Startup fundraising is a specialized skill. This process unfolds in stages and founders are advised to develop a vision for the entire process instead of a myopic view. In this article, we focus on pre-seed funding. We look closely into what constitutes pre-seed funding and try to understand the sources and methods of raising this fund.
The basic stages of external funding for a startup are seed, series A, series B, and series C. These are typically funded by Angels and Venture Capitalists. Any funding initiatives before the seed round, as the name suggests, is the pre-seed funding amount. The Investor patterns vary for this stage as well. Let’s explore more.
What is pre-seed funding?
This is the basic funds required by a startup to take-off. Being the initial amount, it is technically not considered a funding round. Pre-seed funding is designed in a way that a founder has to make arrangements for it to start operations.
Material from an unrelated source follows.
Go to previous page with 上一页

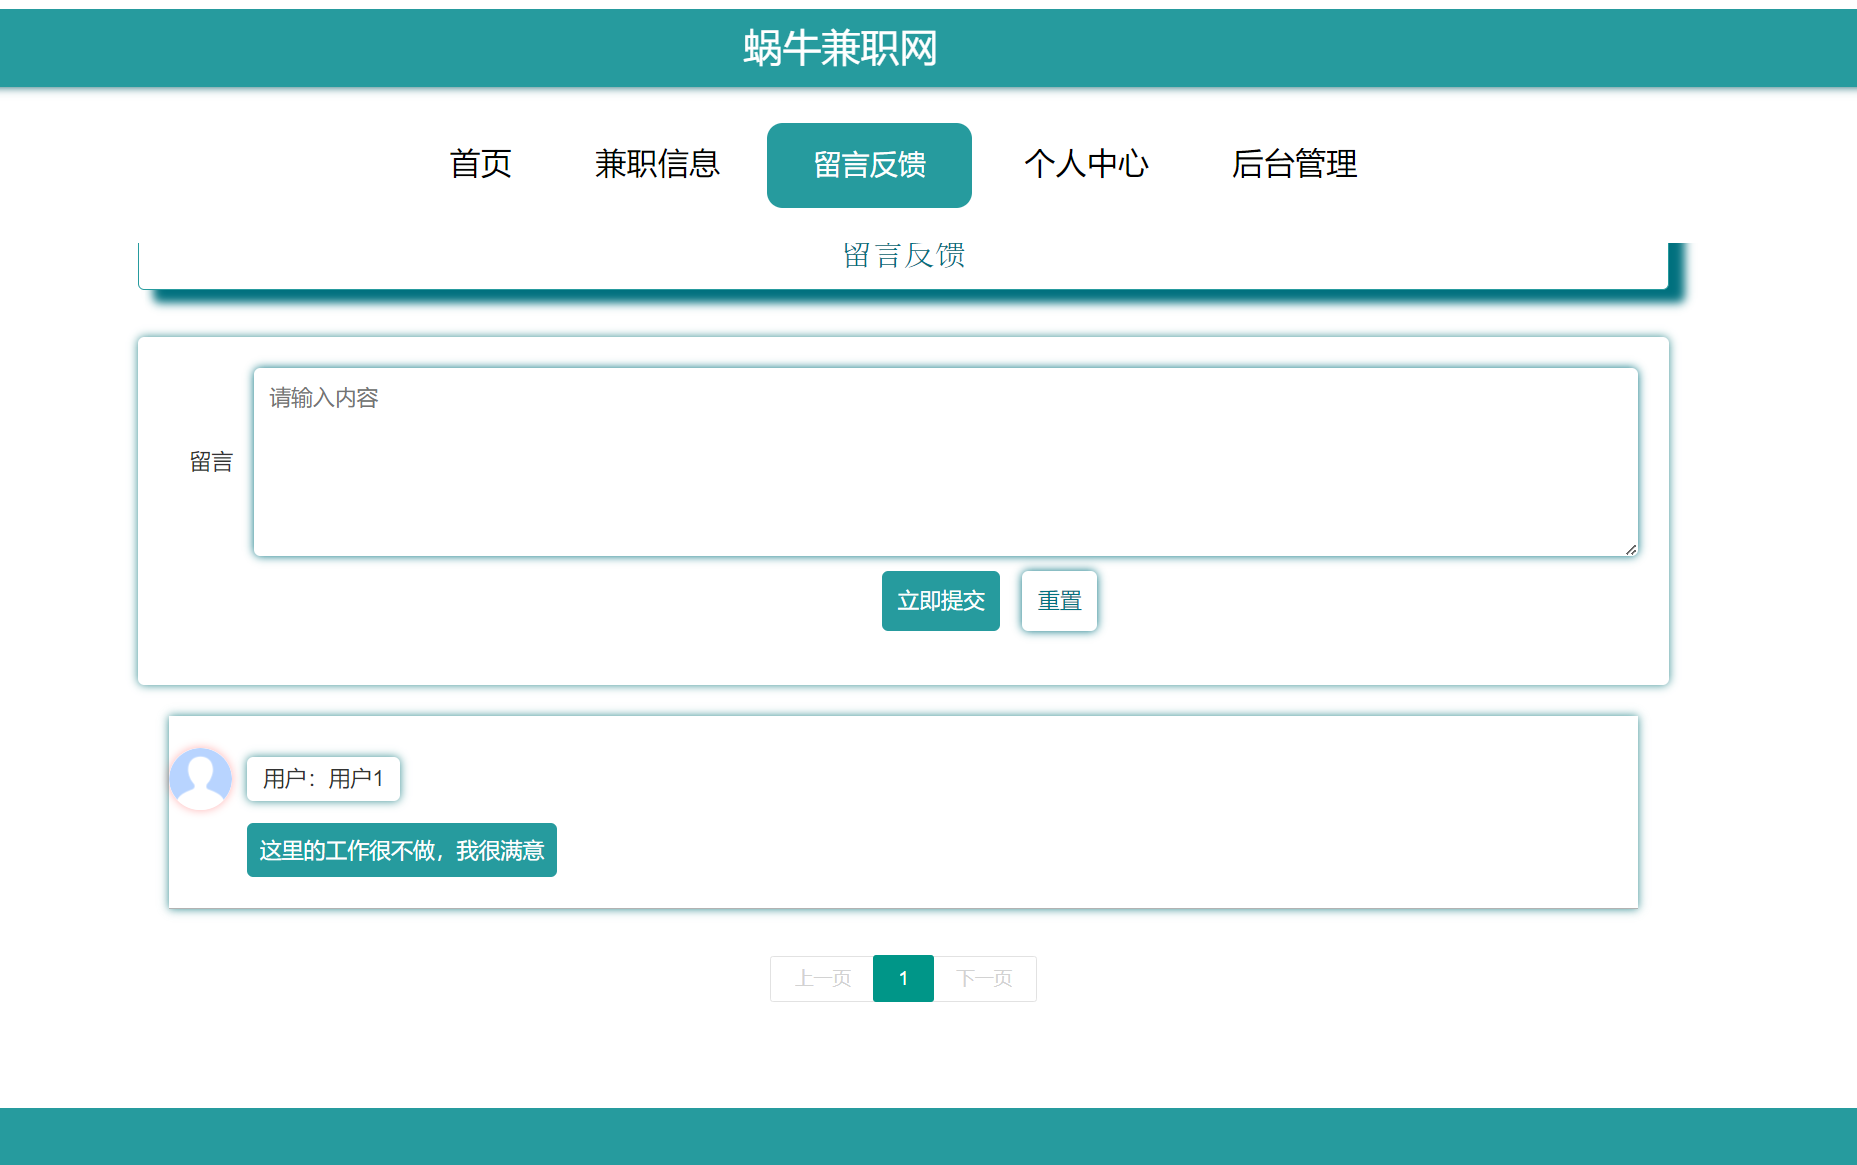pyautogui.click(x=822, y=978)
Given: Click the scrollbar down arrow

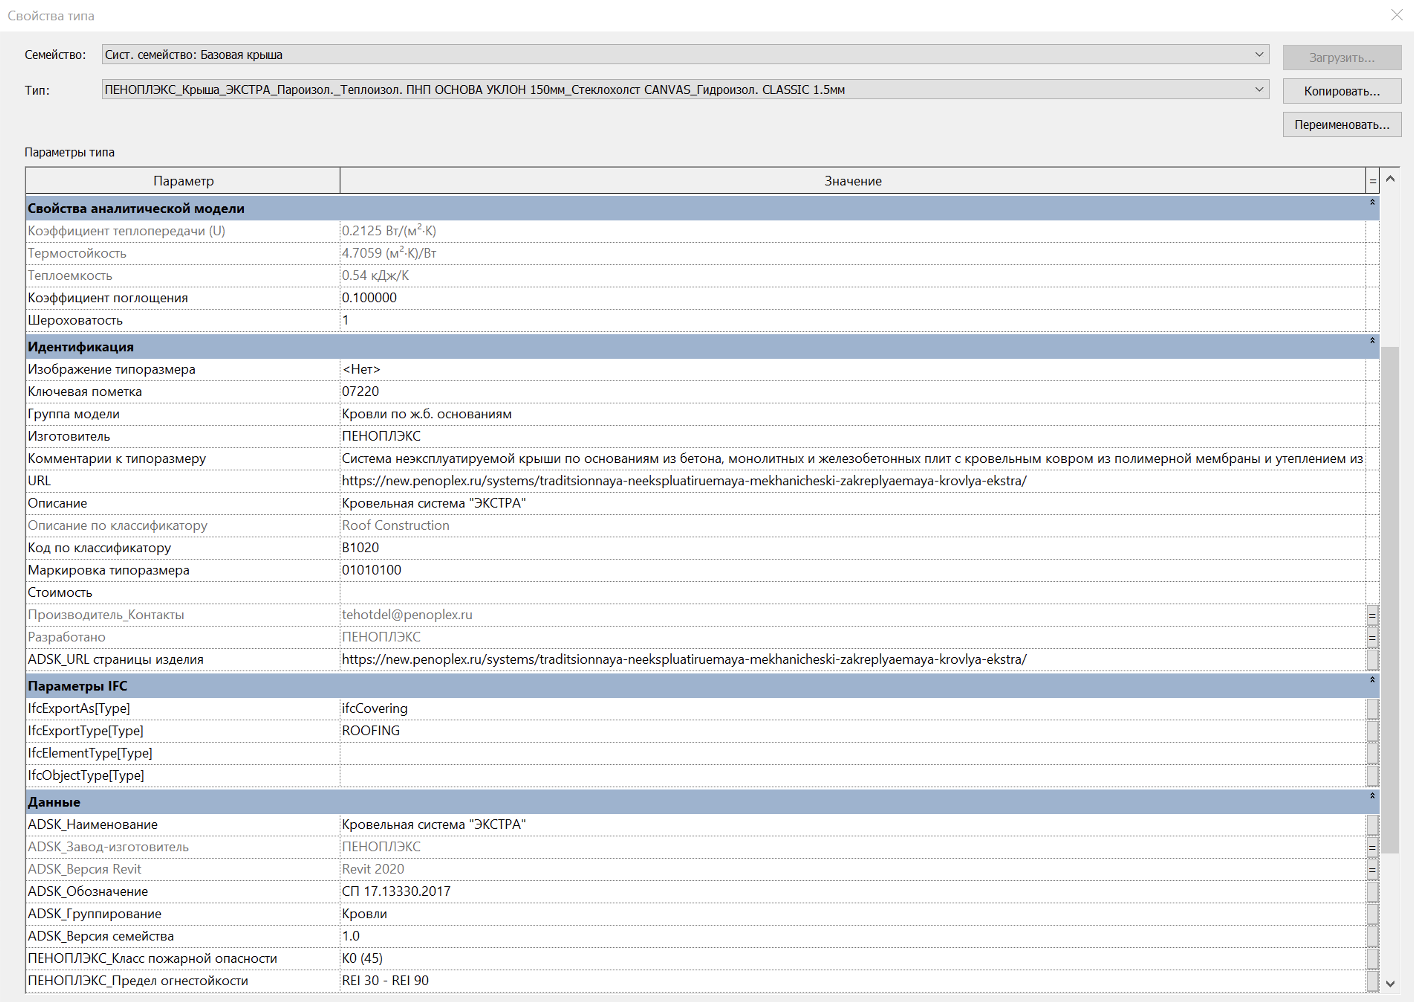Looking at the screenshot, I should point(1390,983).
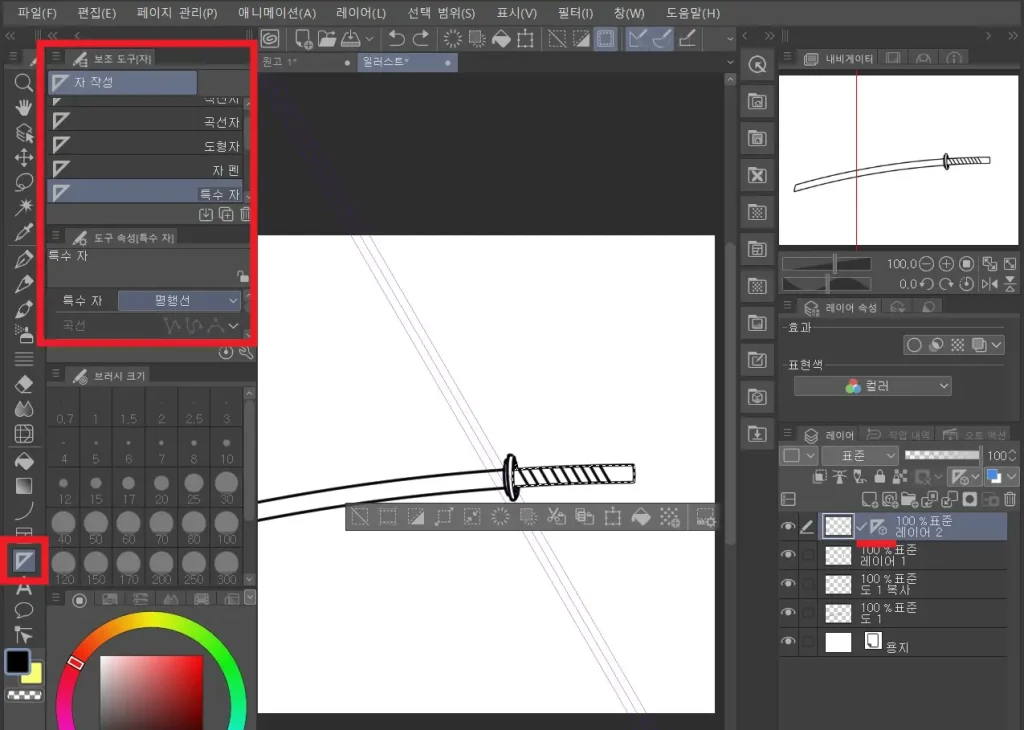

Most often this happens in the form of personal investments by founders, their close friends, and families. A typical pre-seed fund ranges between $10K and $250K.
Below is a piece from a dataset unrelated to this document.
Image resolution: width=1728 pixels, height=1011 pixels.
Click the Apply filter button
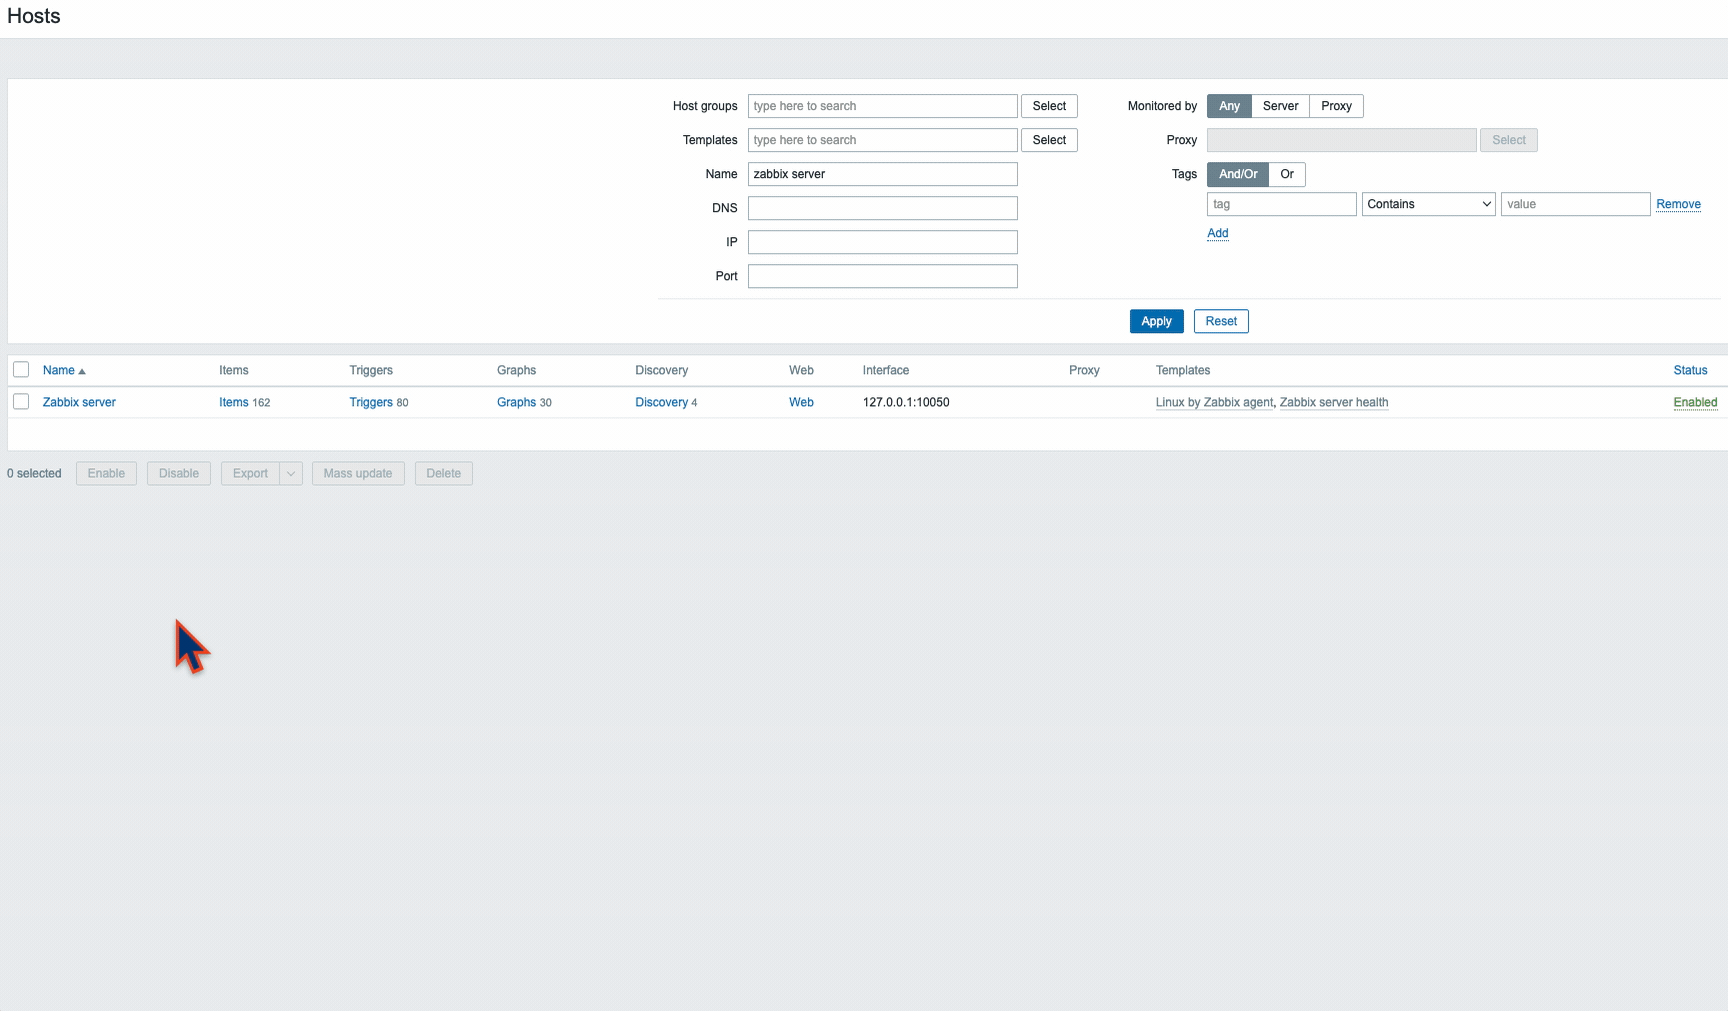click(x=1156, y=321)
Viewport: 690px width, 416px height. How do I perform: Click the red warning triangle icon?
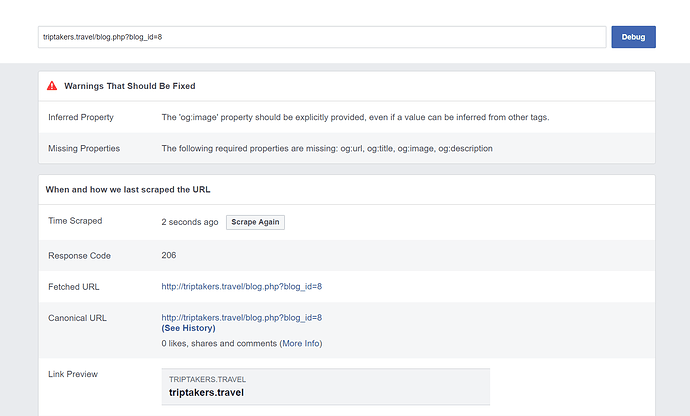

The idea behind a pre-seed fund is to gather enough cash to launch the business, organize the initial setup, and take it to the next level of funding. The startup must be attractive enough to the investors in the next stage. It is up to the discretion of the founder to make the pre-seed funding last as long as possible. But to set a good rhythm for the business, 0 to 12 months is a good time to sustain on the pre-seed fund. Any delay beyond this time frame reflects as a sign of unpreparedness at the founder’s end. Some basic features of pre-seed funding are:
- Investments are generally done by founders and their close family and friends
- Funds are extended based on the founder’s credibility, not so much on the business idea
- Investors do not expect quick returns and understand the risk underlying this stage of startup development
- Founders must be accountable to their investors, however personally close they are
- The business must focus on utilizing this fund to get clarity on their value proposition, milestones, and the financial road map ahead
When should I raise pre-seed money for my startup?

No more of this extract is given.